Instructions to follow: Set down, word for word, the stretch of lines from the one containing "Close the 目录 navigation pane" to the end of the records below.

Records for processing:
Segment Open

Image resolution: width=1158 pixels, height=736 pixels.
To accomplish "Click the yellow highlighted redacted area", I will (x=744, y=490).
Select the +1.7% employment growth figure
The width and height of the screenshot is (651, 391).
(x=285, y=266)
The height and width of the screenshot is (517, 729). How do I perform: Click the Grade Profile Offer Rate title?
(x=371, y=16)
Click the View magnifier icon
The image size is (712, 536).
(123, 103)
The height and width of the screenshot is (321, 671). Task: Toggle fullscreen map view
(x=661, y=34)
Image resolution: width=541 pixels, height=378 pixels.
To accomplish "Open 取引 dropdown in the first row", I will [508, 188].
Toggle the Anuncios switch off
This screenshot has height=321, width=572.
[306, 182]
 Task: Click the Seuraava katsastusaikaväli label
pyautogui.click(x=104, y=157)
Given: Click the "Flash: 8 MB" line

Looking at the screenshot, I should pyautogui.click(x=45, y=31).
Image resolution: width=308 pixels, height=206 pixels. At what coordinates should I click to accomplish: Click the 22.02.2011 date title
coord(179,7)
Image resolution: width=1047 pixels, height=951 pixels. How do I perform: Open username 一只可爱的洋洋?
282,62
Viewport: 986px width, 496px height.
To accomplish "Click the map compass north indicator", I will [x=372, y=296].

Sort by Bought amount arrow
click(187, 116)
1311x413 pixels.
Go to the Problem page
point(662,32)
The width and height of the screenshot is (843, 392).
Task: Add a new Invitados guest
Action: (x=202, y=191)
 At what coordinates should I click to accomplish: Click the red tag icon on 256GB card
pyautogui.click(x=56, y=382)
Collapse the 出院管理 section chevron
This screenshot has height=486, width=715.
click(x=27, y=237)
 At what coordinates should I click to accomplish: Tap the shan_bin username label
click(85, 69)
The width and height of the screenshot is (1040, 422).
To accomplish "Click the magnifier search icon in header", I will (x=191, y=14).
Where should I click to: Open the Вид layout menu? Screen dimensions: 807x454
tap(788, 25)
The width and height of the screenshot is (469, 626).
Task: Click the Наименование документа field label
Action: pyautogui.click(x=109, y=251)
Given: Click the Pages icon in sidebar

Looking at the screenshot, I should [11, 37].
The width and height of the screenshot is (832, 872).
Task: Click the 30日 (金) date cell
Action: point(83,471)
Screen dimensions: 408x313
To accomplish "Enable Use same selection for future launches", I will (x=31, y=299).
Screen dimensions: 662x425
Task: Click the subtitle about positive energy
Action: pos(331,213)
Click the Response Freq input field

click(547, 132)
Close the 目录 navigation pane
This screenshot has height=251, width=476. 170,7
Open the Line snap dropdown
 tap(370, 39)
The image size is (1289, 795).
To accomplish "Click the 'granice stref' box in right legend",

Segment Closed

Completed task:
Close the 目录 navigation pane
This screenshot has height=251, width=476. 170,7
Open the Line snap dropdown
 tap(370, 39)
The image size is (1289, 795).
To accomplish "Click the 'granice stref' box in right legend",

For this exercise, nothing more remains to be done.